To cross-check: instead of using mm10 index built by me, I tried mm9 bowtie index available on Bowtie page , ftp://ftp.ccb.jhu.edu/pub/data/bowtie_indexes/

But it doesnt make any change in the alignment percentage

mm9- bowtie log
# reads processed: 16561198
# reads with at least one reported alignment: 3864950 (23.34%)
# reads that failed to align: 10834676 (65.42%)
# reads with alignments suppressed due to -m: 1861572 (11.24%)

In order to obtain uniquely mapped reads , discarding the multiple hits.
I am not sure whether I can introduce more mismatches (default chosen was :2 )as i have short read sequences of 40-43 bp

Just use BWA and filter on mapping quality (e.g -q 20) to get uniquely mapped reads if you don't understand the bowtie options.
-m 1 will suppress even perfect matches if there are any other reported alignments within the tolerated error rate.

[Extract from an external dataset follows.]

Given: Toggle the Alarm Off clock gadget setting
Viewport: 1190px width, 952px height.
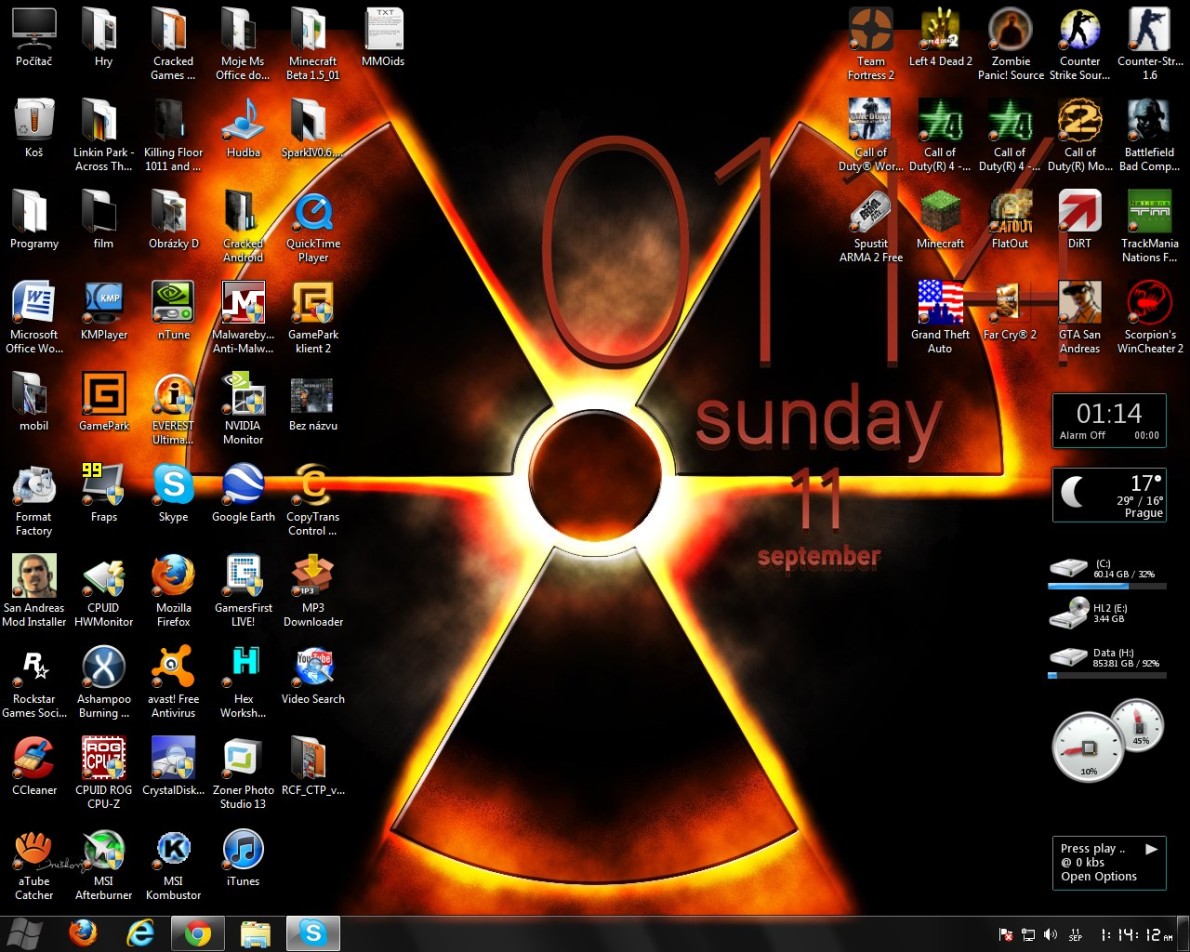Looking at the screenshot, I should click(x=1082, y=436).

Can you try mapping the unaligned reads on human? Once I got up to 92% human contamination in a ChIPseq library... After checking, the technician didn't use gloves when she took an aliquot to sent to sequencing...

I cross-checked with human genome, but only 0.2 % of unaligned reads are aligned to human genome. I dont think its the contamination issue. I have done sanity check..i could not find huge contamination of other species in the sample..

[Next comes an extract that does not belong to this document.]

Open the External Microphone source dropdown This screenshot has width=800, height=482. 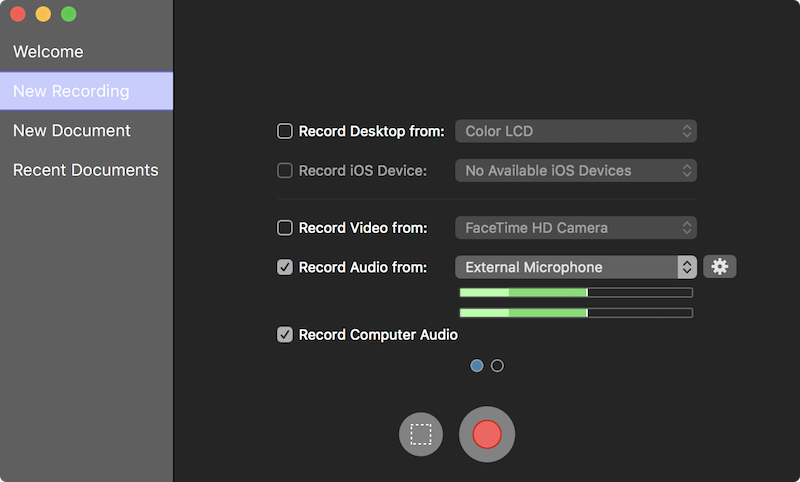[x=575, y=267]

Ok, can you re-run bowtie with --max overM_reads.fastq and --un Unaligned_reads.fastq just to be sure that the reads which do not map are really not mapping on Mouse? If I remeber well, if you only use --un, all the reads which are excluded from the mapping will be in this file (which may explain why you have reads perfectly mapping on mouse in this file, if they map more than once...)

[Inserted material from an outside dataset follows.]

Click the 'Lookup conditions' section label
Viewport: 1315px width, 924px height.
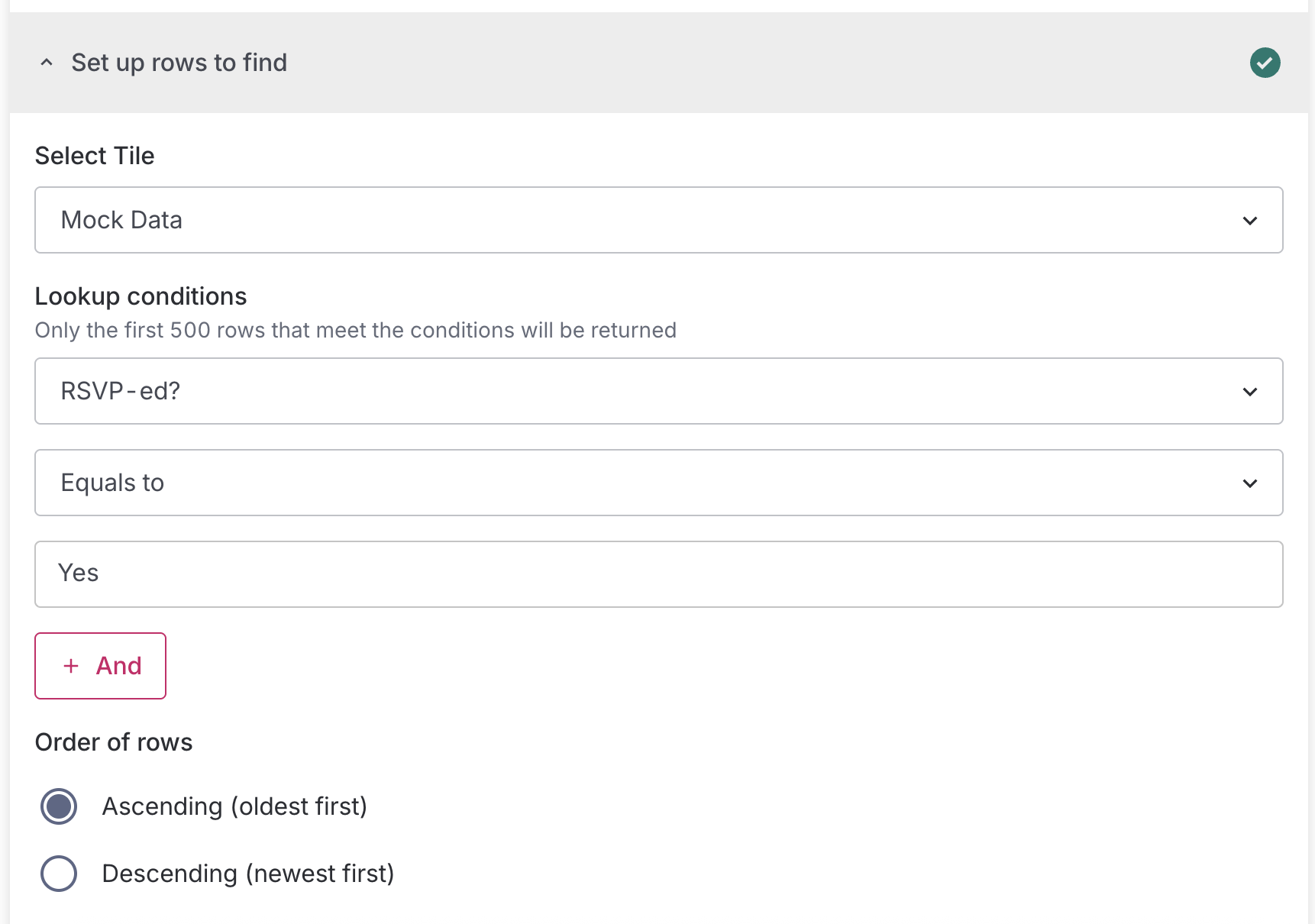point(141,296)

I found answer to my question.. changing the bowtie or bwa parameters improved my aligning percentages to 2-5% but still left with lot of unaligned reads..
This paper explains it,


I tried mapping my unaligned reads with Shrimp2 aligner with default settings, high percentage of unaligned reads got mapped.

I'm not quite getting the paper ( http://www.nature.com/srep/2015/1503...srep08635.html )

When/where in the process are the reads getting modified so that they can't map?